Geçenlerde sosyal medyada önüme bir reels düştü. Çok basit ama insanı derinden yakalayan bir sorusu vardı.
“Mesleğini, yaşadığın şehri, unvanını söylemeden bana kim olduğunu anlat.”
Düşündüm. Çünkü ben kendimi tanıtırken hep en kolay cümlelere sığınırım;
“Şuralıyım, şu işi yapıyorum, şunu okudum.”
Ama bunların hiçbirinde ben yokum.
O zaman kimim ben? Sorusunu sordum kendime ve cevabım ;
‘’Ben, her şeyi öğrenmeye çalışan biriyim. İnsanların davranışlarını, ses tonlarını, hatta sustukları anları bile anlamaya çalışırım. Birinin gözlerindeki ışıltı bana saatlerce konuşacak şey verir. Çünkü bakmak bana yetmez, görmeye çabalarım.
Bazen bir kitaptaki cümleye takılırım, günlerce onun peşinden giderim. Bazen yolda yürüyen bir yabancının adımlarında, bana hiç söylemediği hikayeyi bulurum. Her ayrıntıda bir şey keşfetmeye çalışırım. Bu merak bazen yorucu olsa da aslında beni hayata bağlayan şey tam olarak bu.

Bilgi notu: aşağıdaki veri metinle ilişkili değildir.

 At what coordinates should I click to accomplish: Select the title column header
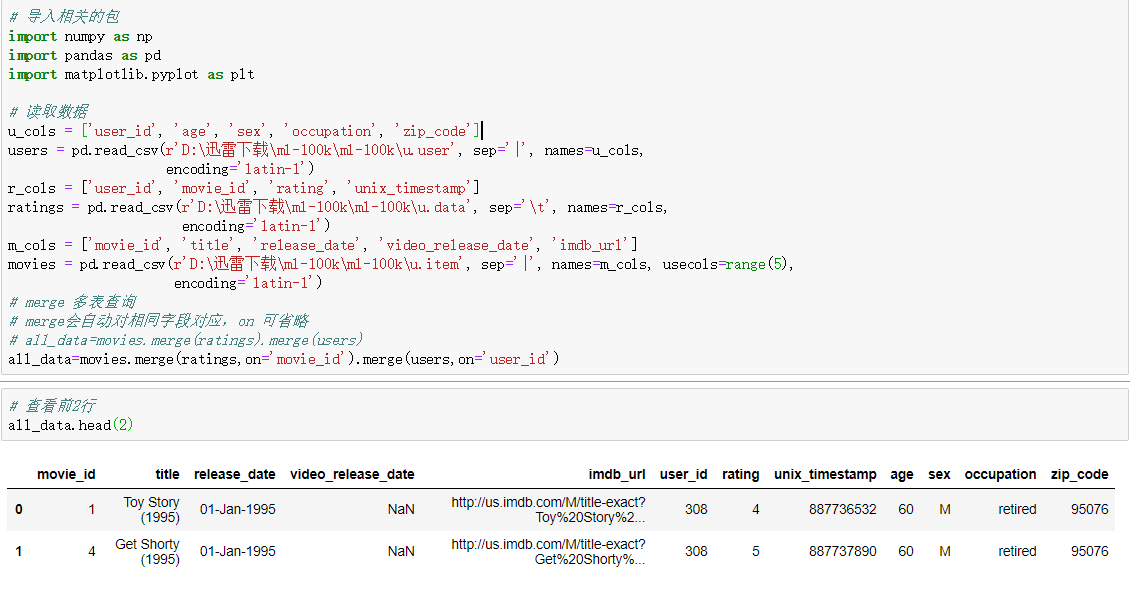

Ben kolay gülerim ama zor kırılırım. Kırıldığımda da kimseye yük etmem, kendi içimde taşırım. Dışarıdan güçlü görünürüm, ama içimde sakladığım kırılgan yanımı sadece ben bilirim.
Samimiyet benim için çok önemlidir. Yapmacıklığı, yalanı hemen anlarım. Ama insanları suçlamak yerine, onların neden öyle davrandığını anlamak isterim. Çünkü inanırım ki, herkesin içinde anlatmadığı bir yara vardır.
Kısacası ben; etiketlerden ibaret olmayan, öğrenmeye doymayan, hayatı detaylarda bulan, kırılgan ama güçlü, meraklı biriyim. Belki de benim en belirgin özelliğim şu: Karşılaştığım her şeyden bir hikaye, bir ders, bir anlam çıkarırım.’’
O reels bana şunu hatırlattı!
Kendini tanıtmak, kartvizit okumak değildir. Kendini tanıtmak;
“Ben neyin peşindeyim?
Benim için ne değerli?” diyebilmektir.
Ve galiba ben, her şeyi öğrenmeye çalışan yanımla en çok “kendimi” anlatabiliyorum.